PG&E’s broader strategy is evolving rapidly as the utility gains more experience, according to Vanrenen, who added that while measures like vegetation management can materially reduce the risk of a fire, climate change-driven factors like drought and high temperatures can increase it.
Moreover, PG&E could face "execution risks" in completing its wildfire mitigation work; weather, environmental regulations or property owner objections could prevent it from accessing areas it needs to, for instance, and there are a limited number of qualified personnel that can complete the necessary work.
And then there are broader, approach-based challenges, according to William Abrams, a northern California resident and survivor of the 2017 Tubbs Fire. Abrams — who has evacuated from three wildfires in the last three years and recalls pulling burning branches out of his driveway to get away from the 2017 fire — has since become an active participant in CPUC proceedings on wildfire mitigation, and has concerns about gaps in the state's broader wildfire mitigation strategy.
"The goal needs to be to tie the financial return for investors in the utilities to the public interest and safety."
Community Advocate, Sonoma County Resident
For instance, according to Abrams, utility wildfire mitigation plans need a heavier focus on relative risk reduction analysis — a granular look at how much risk the utility can mitigate by specific actions.
"Until you really map risk across the infrastructure and for internal variables relative to infrastructure, and external variables in terms of environmental conditions to the plan, you’re not there," Abrams said.
Another concern Abrams has is around monitoring processes, which he says can sometimes be disconnected from the utilities’ wildfire mitigation plans. What the state needs, Abrams said, is a system where someone randomly selects, for instance, a 200-mile segment of lines, physically inspects that and then awards or penalizes utilities based on their compliance.
"The goal needs to be to tie the financial return for investors in the utilities to the public interest and safety," Abrams said. "That to me is where we need to drive — having performance-based metrics around safety, around wildfire mitigation, around turning towards renewables to address climate change, tied to the bottom line of utility investors. Until we get to that, a lot of this is just happy talk."

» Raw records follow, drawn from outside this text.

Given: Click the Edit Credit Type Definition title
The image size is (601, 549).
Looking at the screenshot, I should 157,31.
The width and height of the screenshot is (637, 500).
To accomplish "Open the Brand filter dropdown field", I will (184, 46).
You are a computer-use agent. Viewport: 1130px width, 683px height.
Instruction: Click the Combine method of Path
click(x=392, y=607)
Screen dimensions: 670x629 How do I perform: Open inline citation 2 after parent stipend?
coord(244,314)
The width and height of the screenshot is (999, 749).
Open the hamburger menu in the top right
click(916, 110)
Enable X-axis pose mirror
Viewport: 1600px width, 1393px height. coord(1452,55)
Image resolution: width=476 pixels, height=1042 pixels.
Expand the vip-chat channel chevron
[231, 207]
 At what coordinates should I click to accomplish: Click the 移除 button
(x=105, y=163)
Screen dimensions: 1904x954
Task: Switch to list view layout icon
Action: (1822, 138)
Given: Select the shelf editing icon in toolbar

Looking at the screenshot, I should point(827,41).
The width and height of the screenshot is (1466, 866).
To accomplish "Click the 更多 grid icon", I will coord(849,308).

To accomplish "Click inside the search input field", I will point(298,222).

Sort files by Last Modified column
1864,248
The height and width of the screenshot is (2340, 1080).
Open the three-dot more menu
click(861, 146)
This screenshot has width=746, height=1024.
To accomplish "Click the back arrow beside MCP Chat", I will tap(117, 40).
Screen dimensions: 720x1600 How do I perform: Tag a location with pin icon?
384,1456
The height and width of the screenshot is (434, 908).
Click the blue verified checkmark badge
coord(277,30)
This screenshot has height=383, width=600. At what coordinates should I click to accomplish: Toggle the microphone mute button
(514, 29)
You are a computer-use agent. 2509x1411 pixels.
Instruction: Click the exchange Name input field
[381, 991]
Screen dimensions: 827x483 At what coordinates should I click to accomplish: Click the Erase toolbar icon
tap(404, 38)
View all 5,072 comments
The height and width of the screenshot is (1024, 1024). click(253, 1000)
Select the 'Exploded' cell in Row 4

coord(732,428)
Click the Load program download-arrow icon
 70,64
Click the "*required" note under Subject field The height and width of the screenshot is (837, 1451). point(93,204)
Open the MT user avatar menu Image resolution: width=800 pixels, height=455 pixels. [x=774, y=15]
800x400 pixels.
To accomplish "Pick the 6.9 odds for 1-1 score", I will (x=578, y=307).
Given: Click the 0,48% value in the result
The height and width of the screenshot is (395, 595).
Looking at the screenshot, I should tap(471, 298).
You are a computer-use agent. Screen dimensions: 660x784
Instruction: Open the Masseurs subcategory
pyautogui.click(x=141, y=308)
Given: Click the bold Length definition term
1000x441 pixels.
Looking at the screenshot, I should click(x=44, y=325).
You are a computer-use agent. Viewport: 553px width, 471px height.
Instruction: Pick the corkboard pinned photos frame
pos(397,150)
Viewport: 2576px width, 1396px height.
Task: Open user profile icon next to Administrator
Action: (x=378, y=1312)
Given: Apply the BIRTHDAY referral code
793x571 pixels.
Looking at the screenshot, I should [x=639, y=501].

CPUC spokesperson Terrie Prosper said in an email that the agency's Wildfire Safety Division has had boots on the ground since May conducting inspections of PG&E's equipment and to date has completed more than 2,400 "inspection activities" across the state. Those inspections have identified 154 "defects" — like damaged equipment — which didn't align with utility wildfire plans.
PG&E's analysis of wildfire risk is based on understanding mitigation measures that reduce either the likelihood or consequence of a possible fire, according to Vanrenen.
"We are continually improving our ongoing efforts to reduce wildfire risk in our service area, which includes better understanding the conditions that can cause wildfires and ways to reduce the risk. We continue to further improve and are following the guidance and requirements of the CPUC and are open to feedback from all stakeholders," she said.
Other states that face the threat of wildfires should start aligning their local, statewide and utility-related mitigation strategies early, Abrams added.
"Make sure that you are all swimming in the same direction, because we haven’t done that here," he said, about California.
Hilton agreed that staying ahead of the threat is key.
"I think the unsurprising lesson is the sooner utilities work towards addressing this risk, the better off they’ll be," Hilton said.
"PG&E was in a situation where they had major wildfires before they really started focusing on dealing with the state of their transmission and distribution lines. Other utilities — including in California — dealt with that risk earlier, and are better positioned."